REQUIRED ACTIONS:
(a) Please list the stages named in the supply chain sustainability passage as part of the activities for improving supply chain sustainability.
(b) Write the next part of the supply chain sustainability passage, picking up after its final line.

Sustainability initiatives in the supply chain

In 2016, the process that defines activities aimed at improving the sustainability of the supply chain continued to be applied. These activities involve the qualification, incoming quality and vendor rating stages. In particular, the suppliers were classified according to the potential risks associated with their sustainability performance, carried out using a specific method that considers the social-environmental and business continuity aspects associated with the procurement markets in which they operate. For this reason, the procurement markets (i.e. procurement categories homogeneous among themselves) have been classified in accordance with parameters such as:

  • the geographical areas of reference and the risks connected with them,
  • the potential impact on the environment and on society of the suppliers' activities and of the products/services supplied throughout their entire life cycle, including risks relating to violations of human and labour rights and to environmental protection,
  • the impact on the reputation of TIM as a customer.

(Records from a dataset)

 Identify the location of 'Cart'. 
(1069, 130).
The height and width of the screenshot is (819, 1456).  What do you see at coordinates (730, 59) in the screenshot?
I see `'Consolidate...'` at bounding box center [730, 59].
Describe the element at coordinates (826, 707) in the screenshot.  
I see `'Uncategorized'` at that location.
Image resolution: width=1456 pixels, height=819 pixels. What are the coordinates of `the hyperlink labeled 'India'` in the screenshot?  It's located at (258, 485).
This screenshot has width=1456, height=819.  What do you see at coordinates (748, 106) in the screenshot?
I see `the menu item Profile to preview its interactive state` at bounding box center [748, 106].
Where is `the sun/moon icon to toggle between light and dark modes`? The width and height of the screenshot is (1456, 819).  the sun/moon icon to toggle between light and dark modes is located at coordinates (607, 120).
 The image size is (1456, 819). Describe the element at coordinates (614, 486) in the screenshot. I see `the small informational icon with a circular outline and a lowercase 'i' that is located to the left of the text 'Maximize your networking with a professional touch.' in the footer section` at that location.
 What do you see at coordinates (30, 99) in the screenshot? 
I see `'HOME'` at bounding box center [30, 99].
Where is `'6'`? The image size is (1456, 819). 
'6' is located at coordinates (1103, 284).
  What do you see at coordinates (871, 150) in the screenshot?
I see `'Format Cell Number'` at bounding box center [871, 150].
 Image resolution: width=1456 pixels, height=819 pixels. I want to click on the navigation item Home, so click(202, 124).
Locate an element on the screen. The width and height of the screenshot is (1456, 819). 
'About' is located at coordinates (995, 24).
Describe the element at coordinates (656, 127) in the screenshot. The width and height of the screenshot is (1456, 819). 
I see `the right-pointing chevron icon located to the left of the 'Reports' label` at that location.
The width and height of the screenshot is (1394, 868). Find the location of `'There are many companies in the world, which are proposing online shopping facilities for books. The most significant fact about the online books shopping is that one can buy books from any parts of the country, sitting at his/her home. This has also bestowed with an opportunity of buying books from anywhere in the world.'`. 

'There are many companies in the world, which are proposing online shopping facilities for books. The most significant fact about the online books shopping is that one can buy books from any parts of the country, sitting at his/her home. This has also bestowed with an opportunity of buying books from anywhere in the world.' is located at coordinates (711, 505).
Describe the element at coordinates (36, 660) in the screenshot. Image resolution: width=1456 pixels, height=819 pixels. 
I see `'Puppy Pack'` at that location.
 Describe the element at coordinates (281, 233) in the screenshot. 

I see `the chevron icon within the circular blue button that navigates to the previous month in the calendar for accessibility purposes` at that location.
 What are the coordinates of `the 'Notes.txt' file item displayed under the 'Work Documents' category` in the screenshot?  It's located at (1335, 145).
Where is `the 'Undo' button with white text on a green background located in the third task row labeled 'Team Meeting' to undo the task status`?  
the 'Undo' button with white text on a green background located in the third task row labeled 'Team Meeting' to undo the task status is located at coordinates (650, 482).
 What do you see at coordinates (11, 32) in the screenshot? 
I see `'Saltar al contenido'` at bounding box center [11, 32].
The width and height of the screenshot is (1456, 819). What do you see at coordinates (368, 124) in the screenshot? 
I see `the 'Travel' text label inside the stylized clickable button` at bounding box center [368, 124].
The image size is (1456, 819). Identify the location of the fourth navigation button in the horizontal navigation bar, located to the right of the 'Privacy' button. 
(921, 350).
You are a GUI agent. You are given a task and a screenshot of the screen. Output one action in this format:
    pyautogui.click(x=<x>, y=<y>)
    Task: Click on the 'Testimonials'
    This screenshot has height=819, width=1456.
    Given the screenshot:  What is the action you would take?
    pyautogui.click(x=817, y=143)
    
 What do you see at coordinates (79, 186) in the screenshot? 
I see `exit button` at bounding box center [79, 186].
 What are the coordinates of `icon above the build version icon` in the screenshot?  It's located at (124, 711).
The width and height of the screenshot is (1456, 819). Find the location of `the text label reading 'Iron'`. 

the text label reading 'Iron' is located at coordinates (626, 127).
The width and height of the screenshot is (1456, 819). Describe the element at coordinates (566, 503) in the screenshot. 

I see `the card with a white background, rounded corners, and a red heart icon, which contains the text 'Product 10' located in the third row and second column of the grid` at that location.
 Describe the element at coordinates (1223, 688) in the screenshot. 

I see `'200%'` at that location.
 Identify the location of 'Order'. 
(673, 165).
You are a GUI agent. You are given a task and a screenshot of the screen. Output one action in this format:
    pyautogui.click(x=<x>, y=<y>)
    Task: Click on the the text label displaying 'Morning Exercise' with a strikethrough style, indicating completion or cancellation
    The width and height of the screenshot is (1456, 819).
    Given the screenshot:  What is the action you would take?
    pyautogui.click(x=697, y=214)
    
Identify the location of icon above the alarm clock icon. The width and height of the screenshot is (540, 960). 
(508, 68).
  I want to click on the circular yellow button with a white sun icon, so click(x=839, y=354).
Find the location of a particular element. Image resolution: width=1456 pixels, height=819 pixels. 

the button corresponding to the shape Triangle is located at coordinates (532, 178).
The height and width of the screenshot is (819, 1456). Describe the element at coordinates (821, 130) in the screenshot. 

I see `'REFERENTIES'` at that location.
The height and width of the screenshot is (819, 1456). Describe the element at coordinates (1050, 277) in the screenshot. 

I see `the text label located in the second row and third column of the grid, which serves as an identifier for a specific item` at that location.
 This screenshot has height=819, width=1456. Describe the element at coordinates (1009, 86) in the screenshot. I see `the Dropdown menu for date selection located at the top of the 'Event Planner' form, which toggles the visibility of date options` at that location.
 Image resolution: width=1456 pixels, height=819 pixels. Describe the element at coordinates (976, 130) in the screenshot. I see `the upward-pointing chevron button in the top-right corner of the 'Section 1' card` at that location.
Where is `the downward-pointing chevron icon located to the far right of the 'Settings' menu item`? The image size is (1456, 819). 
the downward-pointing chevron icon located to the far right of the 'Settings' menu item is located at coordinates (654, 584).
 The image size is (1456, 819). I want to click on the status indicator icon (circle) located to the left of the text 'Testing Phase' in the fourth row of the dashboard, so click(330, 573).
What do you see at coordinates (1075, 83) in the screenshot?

ANSWERS TO THE PROBLEMS:
(a)
- Qualification
- Incoming quality
- Vendor rating

(b)
A matrix has therefore been created which, by relating the spending associated with the specific purchase market to the risk index calculated on the basis of the parameters listed, has allowed purchase markets to be divided into four classes, identifying those most critical from the point of view of sustainability and economic impact. Suppliers belonging to the classes at greatest risk are the subject of sustainability audits carried out by Company personnel or by personnel from third party companies specialising in the sector. These audits are repeated periodically to monitor the implementation of any corrective actions and, if the results are positive, in order to verify that the standard of performance found is being maintained.

All suppliers of the Domestic BU have been assessed to consider the social/environmental risk; in 2016, 48 were considered to be at greatest risk (+20% as compared with 2015 and + 17% on 2014). 21 purchase markets and suppliers operating in the following geographical areas are considered to be at greatest social risk: Asia, Central and South America, North Africa and Eastern Europe.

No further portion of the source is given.